Debit card breach mystery deepens

An investigation into thousands of compromised debit cards that was widely reported last week appears to involve two of largest retailers in the US, according to multiple law enforcement and banking sources.

This week, two major banks joined a credit union in cancelling a combined 200,000 accounts belonging to debit-card holders. In letters to affected customers, Bank of America and Washington Mutual said they were cancelling debit cards because of a security breach at a "third-party" location. Officials from both banks and law enforcement agencies have refused to identify the location.

Sources now say that the case might involve two separate retail chains — one which has acknowledged a problem and another whose possible role is uncertain.

After receiving a call from ZDNet UK sister site CNET News.com about the investigation into the 200,000 cancelled credit cards, a Wal-Mart media representative refused to answer questions but called attention to a statement released by the company on 2 December, 2005. In the statement, Wal-Mart acknowledged that credit cards used by some customers who bought petrol at the company's Sam's Club stations between 21 September, 2005, and October 2, 2005, were compromised. Many Sam's Clubs also accept debit cards.

There are more than 500 Sam's Clubs in the United States, according to information on Walmart.com, but it is unclear how many sell petrol. The December statement also did not say whether the security breach was restricted to any region.

"The investigation began when the credit card issuers reported that some cardholders were reporting fraudulent charges on their statements," Wal-Mart said in its press release. "It is still in its preliminary stages, with no determination on how the data was improperly obtained."

Wal-Mart also said it had reported the case to the US Attorney's Office and the Secret Service.

But the trail doesn't end with Wal-Mart, said sources close to the investigation. As investigators began to look into the recent rash of unauthorised charges, they found that a large number of people whose debit cards were compromised had one thing in common: they previously had shopped at office-supply chain OfficeMax, said a banking source familiar with the case. Two law enforcement sources also said OfficeMax is part of the investigation but did not provide details.

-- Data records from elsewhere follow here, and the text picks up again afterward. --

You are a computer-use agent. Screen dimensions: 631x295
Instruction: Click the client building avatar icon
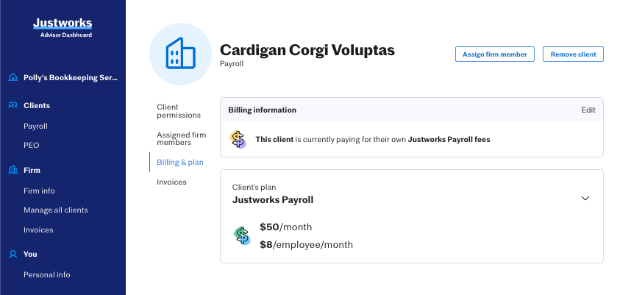(181, 54)
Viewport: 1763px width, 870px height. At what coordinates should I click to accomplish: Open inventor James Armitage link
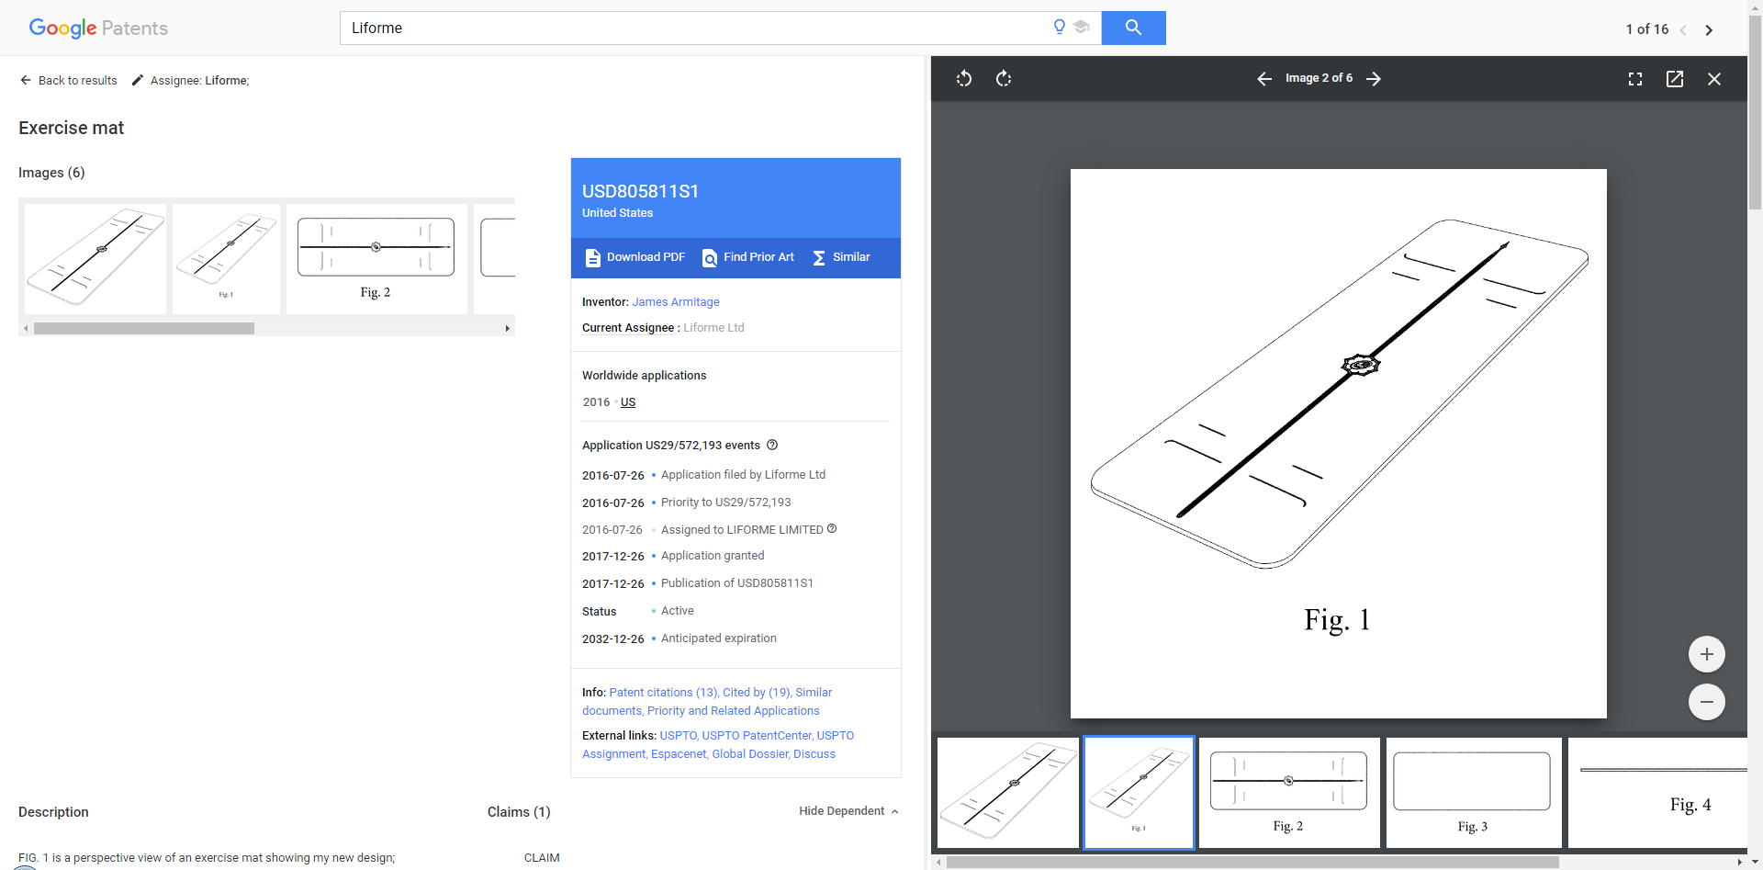[x=675, y=302]
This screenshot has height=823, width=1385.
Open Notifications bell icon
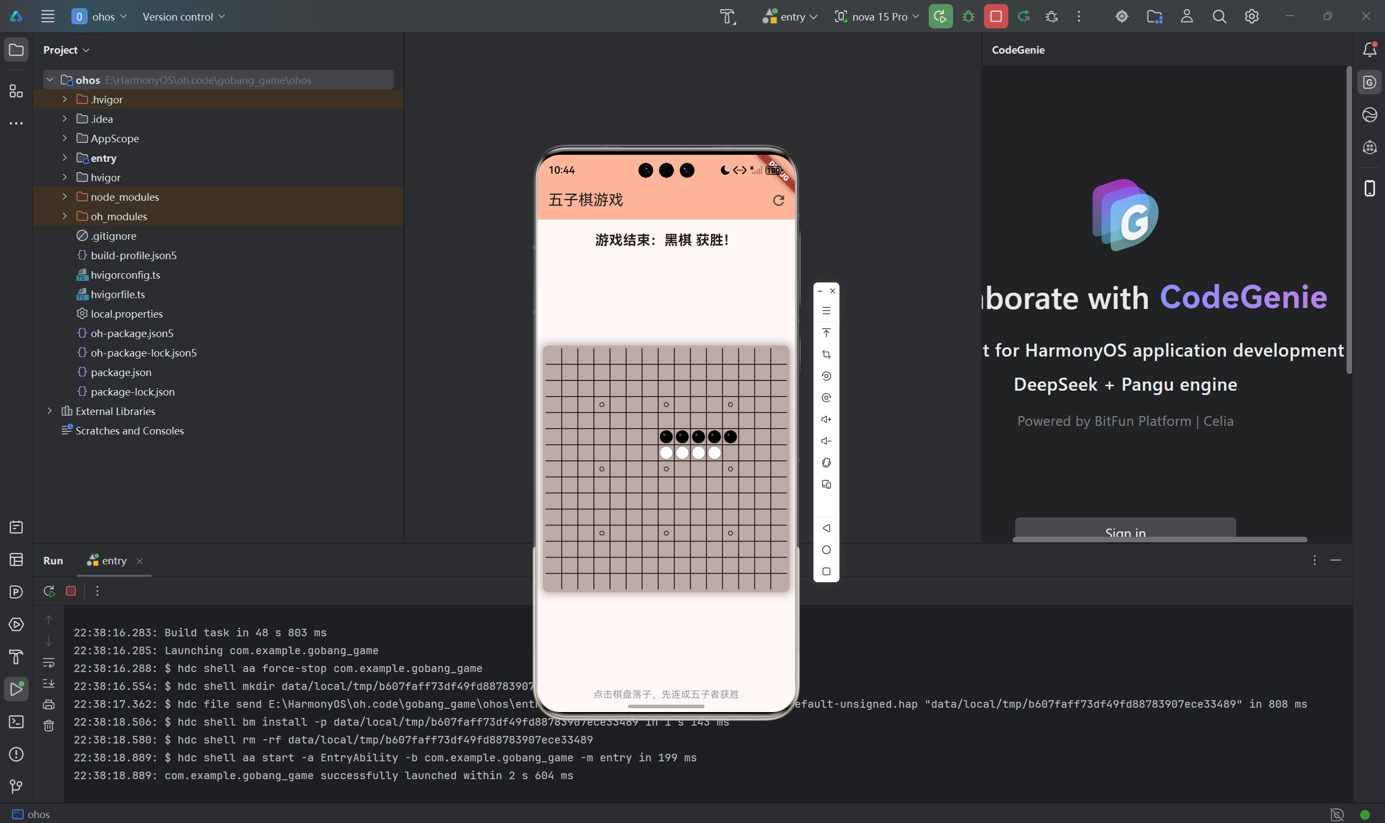pyautogui.click(x=1369, y=50)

None of the sources, who requested anonymity due to the ongoing investigation, knew for certain whether OfficeMax had suffered a security breach.

"We have not suffered any security breach to our knowledge," OfficeMax said on Friday.

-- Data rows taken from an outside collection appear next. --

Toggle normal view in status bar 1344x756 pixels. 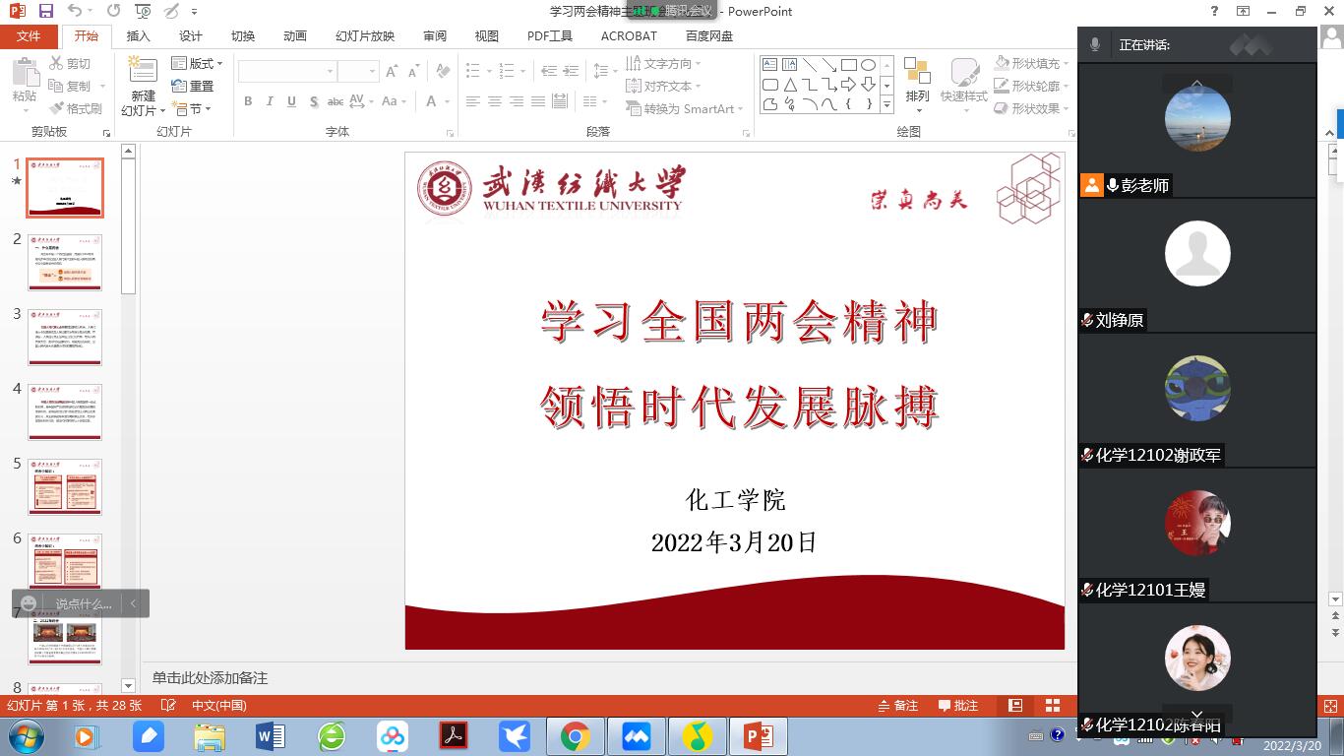pos(1015,706)
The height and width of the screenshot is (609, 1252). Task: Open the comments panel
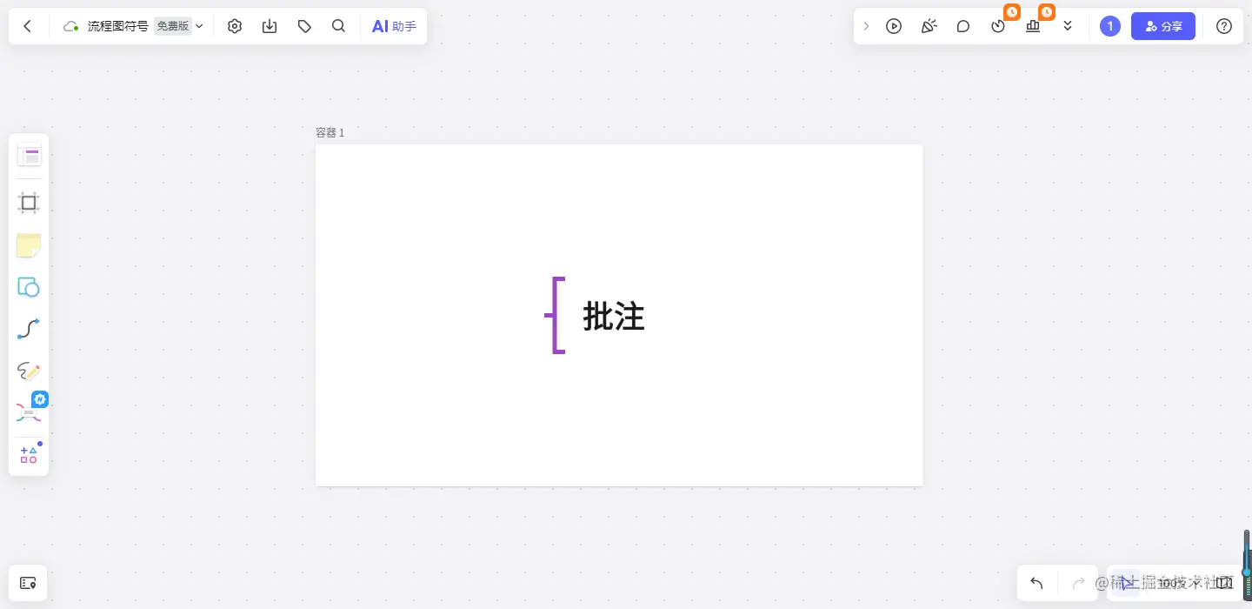[x=963, y=26]
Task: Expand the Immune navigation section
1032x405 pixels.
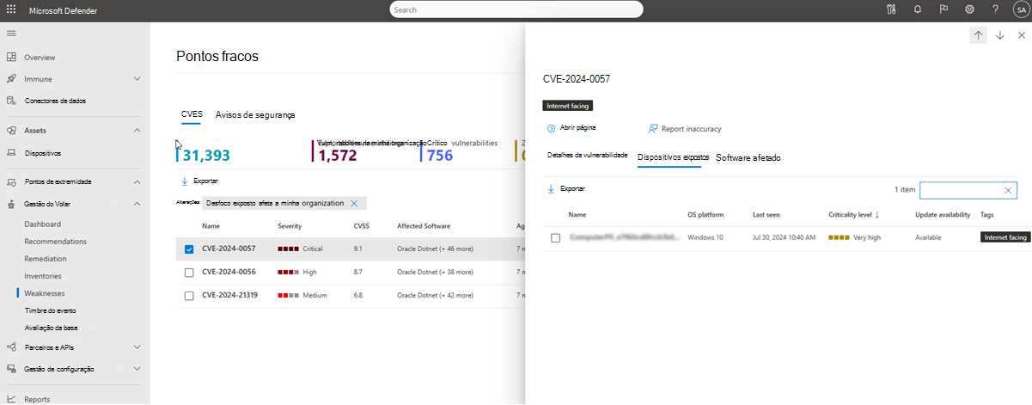Action: (x=137, y=79)
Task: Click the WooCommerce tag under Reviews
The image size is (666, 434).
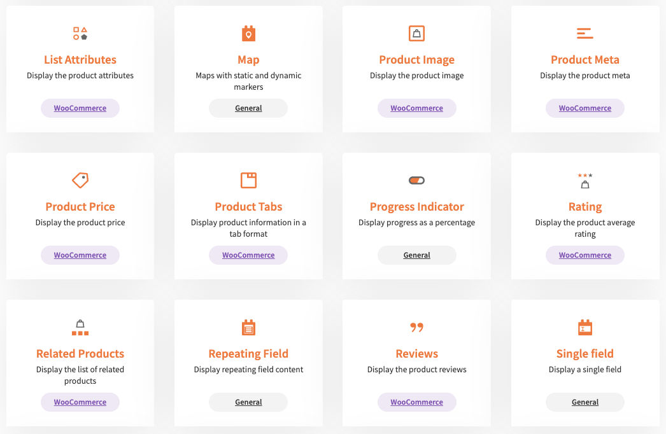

According to one banking official close to the case, OfficeMax has been queried by at least one financial institution about the matter.

"This is why we don't reveal the names to the public," said the banking official who requested anonymity. "We're not sure which customers may have been ripped off in the Wal-Mart deal or whether OfficeMax was the problem."

The case is being investigated by the FBI and Secret Service, said FBI special agent John Cauthen, who works out of the bureau's Sacramento office. Cauthen declined to comment on Wal-Mart or OfficeMax.

Cauthen said Friday the FBI is working on a debit-card fraud case that was first reported by The Sacramento Bee  last November. In that case, the Golden 1 Credit Union cancelled about 1,500 debit cards after being alerted to possible fraud in the Sacramento area.

The credit union told customers that the fraud resulted in "counterfeit cards being made and used internationally". Golden 1 told the Bee that it closed accounts after discovering unauthorised withdrawals at ATMs in the UK, Russia and South Korea. Golden 1 also said that not all the debit cards cancelled had unauthorised withdrawals on them, but all were used at an unidentified Sacramento business in the fall of 2005.

Someone working for that merchant is suspected of pilfering account and personal identity numbers from the cards, the Bee reported.